Megan continued, “I can’t get much from him, but he’s really mad, and I can’t seem to reach Mr. Kent or the boy at all. That shield is blocking me out!” She sounded both frustrated and somewhat scared, and I couldn’t really blame her. Things had gone from maybe bad to good to much worse very quickly.
Well…nothing to it then. Red Tornado was clearly not accomplishing anything, and even through the red-tint of the shield around him, Kent didn’t look very good. I reached inside myself and felt for the Spark gleaming within my soul. If things started going poorly, that was my ticket out of here. I still wasn’t particularly good at planeswalking, but I was confident I could at least pull myself to Shadowcrest or Slaughter Swamp, or possibly some random place in the multiverse where I could hopefully recuperate.
Leaving Zatanna and Kent here would be…very unfortunate, but my survival had to come first. Some tentative experiments had told me that trying to take a passenger into the space between worlds was a capital-b Bad Idea, and, while I could apparate within the confines of the Tower, I couldn’t apparate in or out.
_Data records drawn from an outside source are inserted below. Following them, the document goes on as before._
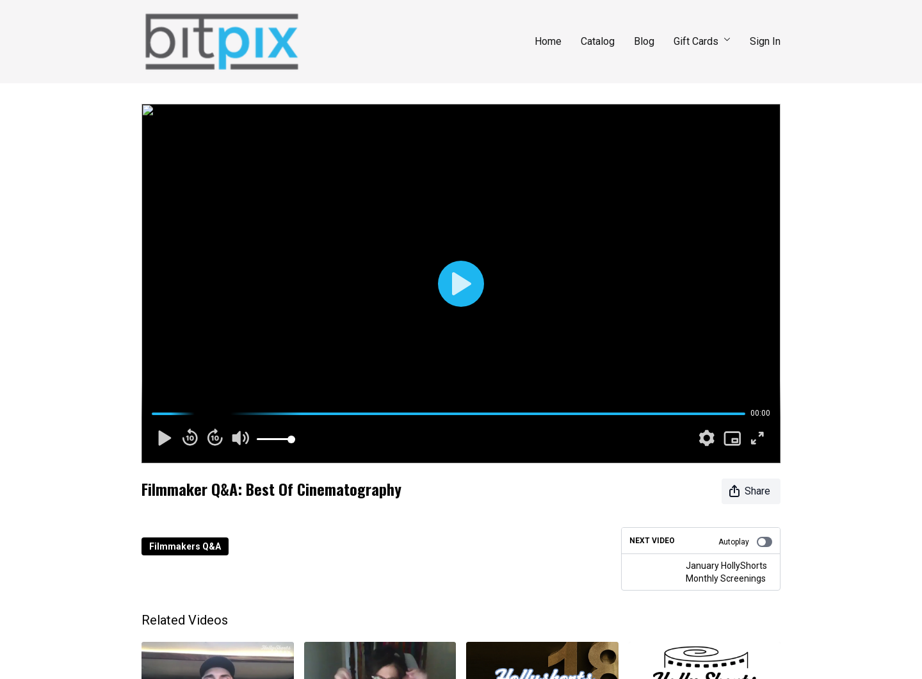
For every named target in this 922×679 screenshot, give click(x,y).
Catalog (598, 41)
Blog (644, 41)
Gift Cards (702, 41)
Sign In (765, 41)
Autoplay (745, 542)
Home (548, 41)
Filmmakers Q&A (185, 546)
I took a deep breath and released it. “Aqualad, Miss Martian, I don’t know enough about what you can do to really come up with a plan. Just…try to distract them or something. Our first priority is getting Kent away from Klarion. If we can manage that, he might be able to adjust the Tower’s wards and then we’ll be in a much better spot. Zatanna…” I squeezed my eyes shut. I wanted to tell her to run or hide, but there was no way she’d listen to that. Instead, “Be careful.”
I could almost imagine the fierce smile on her face. “Right back at you,” she whispered in my ear.
I nodded, even though none of them could see me. “Right. Let’s do this.” I raised my wand, incantations rising to the tip of my tongue. I could feel my connections to Shadowcrest and Slaughter Swamp, ready to provide me with mana at a moment’s notice. I had one good shot before they knew I was here. I had to make it count.